Mark Ingram knew he’d have to battle last Sunday.
Arizona’s defense is built around its secondary and an ability to stop the run, and New Orleans expected to fight for every yard on the ground.
The Cardinals lived up to the billing. New Orleans picked up just 54 rushing yards and averaged 2.7 yards per carry, numbers the Saints would like to see improve against Tampa Bay.
“We were going against a defensive front that’s very good against the rush, and obviously, 2.7, we’re looking to improve on that,” offensive coordinator Pete Carmichael said.
Ingram and the rest of the offense want the running game to be more effective against Tampa Bay.
“We’ve got to be more efficient, especially on first down, getting more yards so we can continue to call runs and be confident,” Ingram said. “We knew it was going to be tough, bloody yards, but you’ve got to keep improving.”
Ingram carried nine times for 24 yards, but there were signs that the running game will be a weapon for New Orleans this season.

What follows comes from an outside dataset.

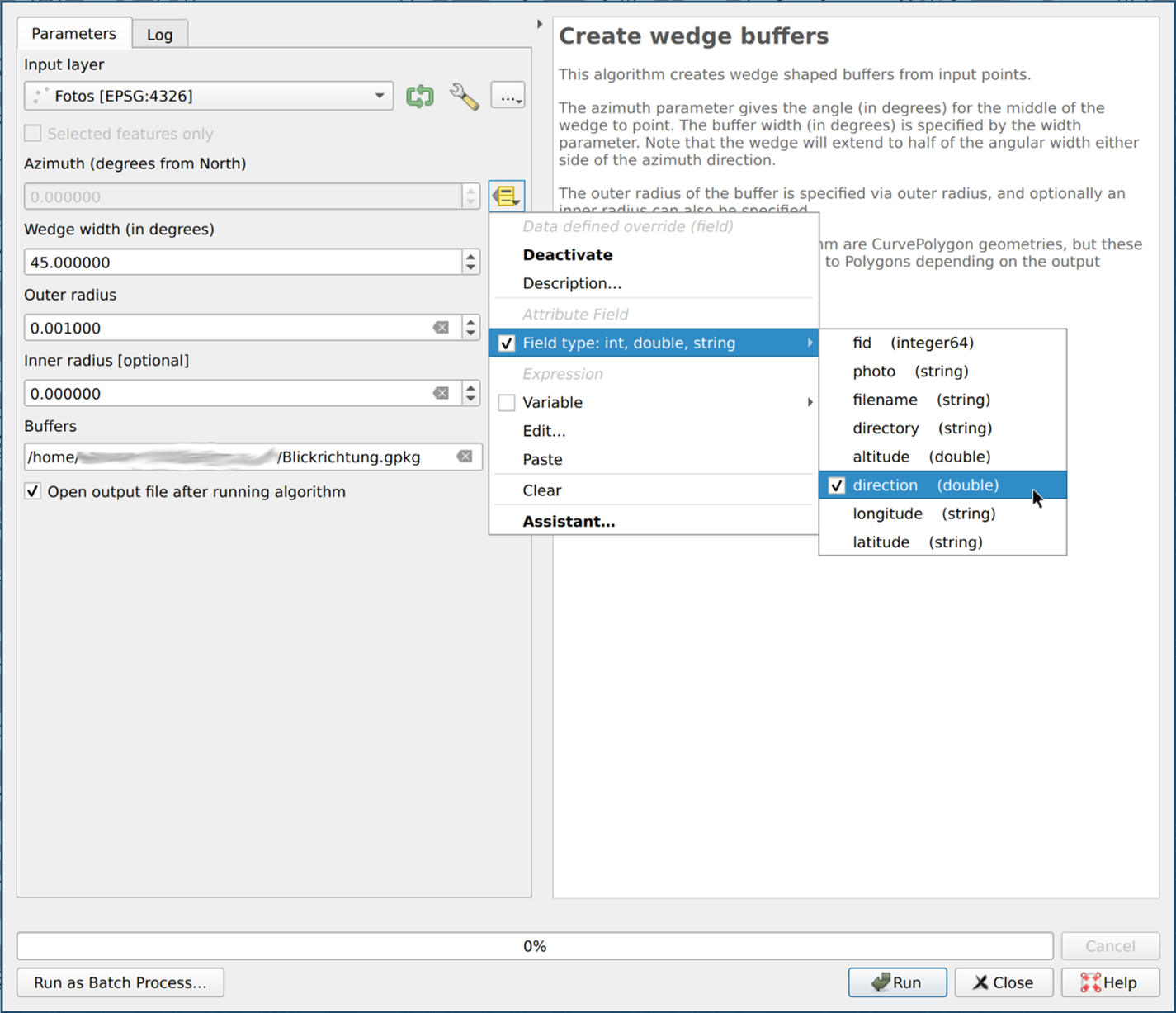Choose Assistant from the override menu
The height and width of the screenshot is (1013, 1176).
568,521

In the second quarter and on into the third, Ingram ripped off two or three good carries, fighting his way for extra yardage.
The problem was that the Cardinals responded to those runs by forcing negative runs.

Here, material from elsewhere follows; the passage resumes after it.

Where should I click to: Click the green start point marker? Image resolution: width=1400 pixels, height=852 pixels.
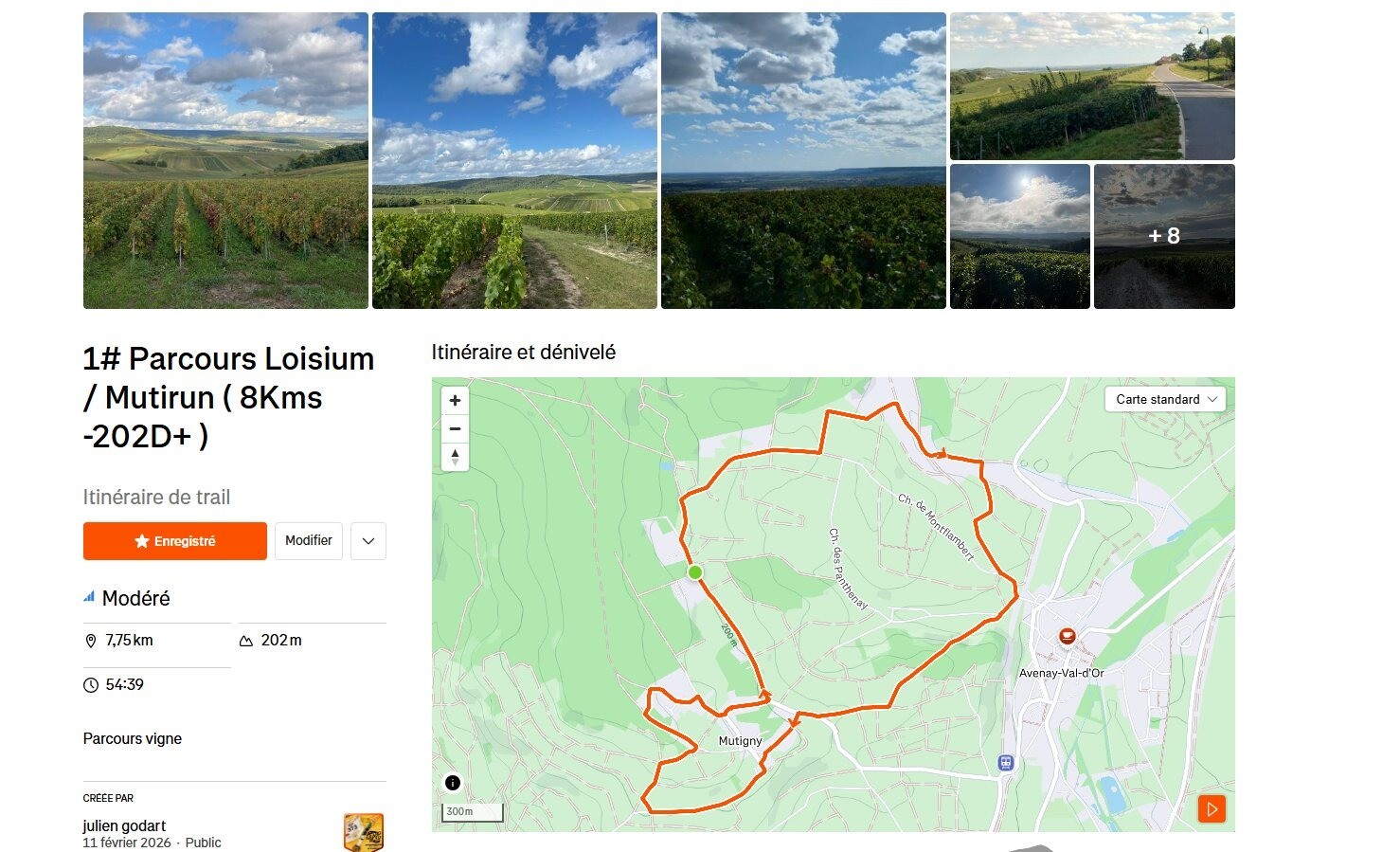click(x=694, y=572)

New Orleans often found itself in 2nd-and-long situations, forcing the Saints to try to convert 18 third downs, more than any team in the NFL other than Seattle, and the Seahawks went into overtime.
Rip off a few more big runs, and the Saints won’t have to convert so many third-down situations.
“Any time you have negative runs, it takes away from the positive runs,” Ingram said. “I don’t think the numbers were as bad as they looked.”